Israeli drugmaker Agis Industries reported third-quarter profits that were just 4% of its earnings in the year-ago quarter.
Agis netted NIS 758,000 in the third quarter, compared with NIS 21.5 million in the corresponding quarter of 2000.
Sales were relatively firm at NIS 294.9 million, 2% below the parallel period of last year.
The company explained its negligible profits by rising research and development costs, and by its NIS 5 million financing costs, compared with NIS 5 million financing income in the parallel quarter.

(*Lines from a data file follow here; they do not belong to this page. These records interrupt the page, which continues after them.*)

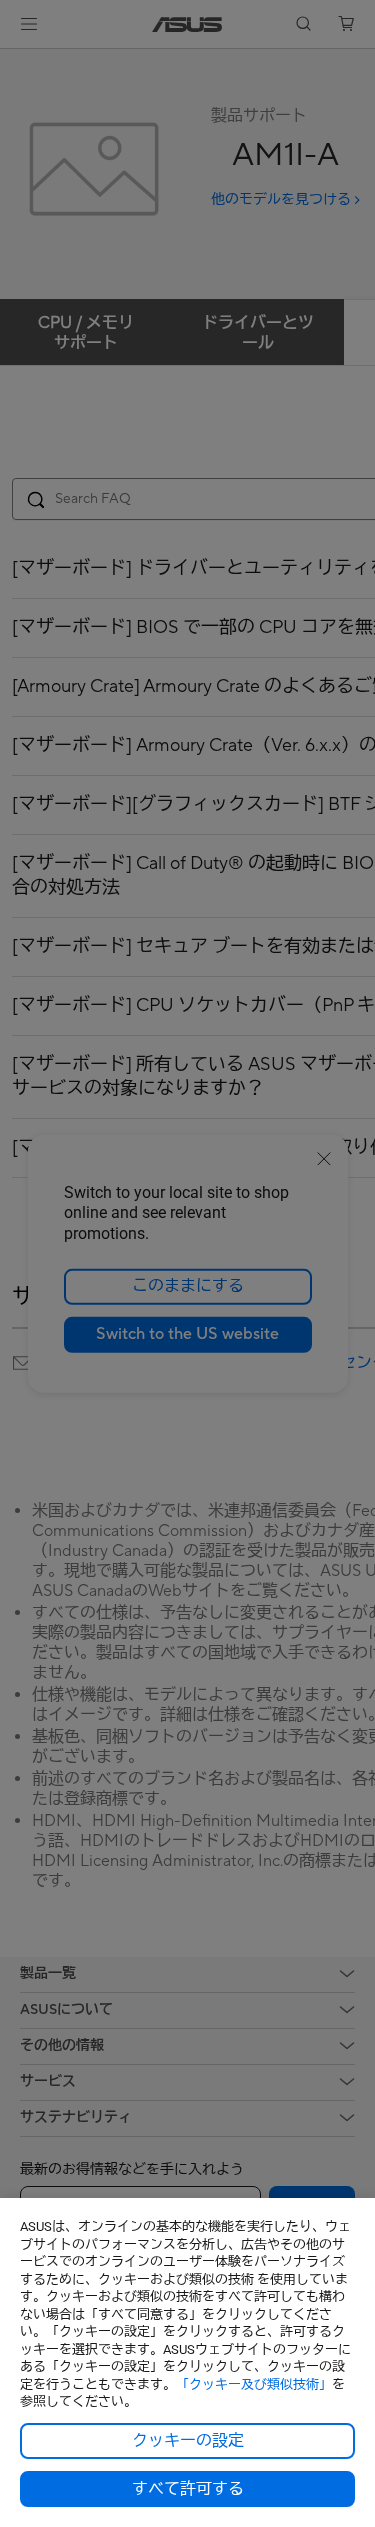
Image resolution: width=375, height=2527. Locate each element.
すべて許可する (188, 2489)
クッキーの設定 (188, 2441)
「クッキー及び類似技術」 (254, 2384)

Its low profit is also partly due to the slump in Agis stock this year. Its financing costs were partly incurred through a NIS 4.3 million loss on negotiable securities: During the first nine months of 2001, Agis bought back NIS 24 million worth of its shares, lifting its interest to 12.8%. But its shares sagged by 18.5% this year.
Sales for the first nine months of 2001 increased by a slight 2% to NIS 894.2 million. Profit for that period fell to NIS 23.8 million, 62% down from the same period last year. Gross profit shrank 10% to NIS 309.5 million in that time, due to eroding domestic drug prices.
Another blow came from the Ministry of Health decision to suspend the marketing of Lipogis, based on a Bayer drug used to lower blood cholesterol. Agis estimates that the damage from the decision is about NIS 7 million a year.
What could change the trend for Agis is if its New York subsidiary Clay Park Labs passes the Food and Drug Administration reinspection. Agis believes Clay Park will soon receive FDA approvals to market two new generic products, wit more approvals coming through in 2003. Failure by Clay Park to pass the FDA check would however put the damper on Agis' profitability.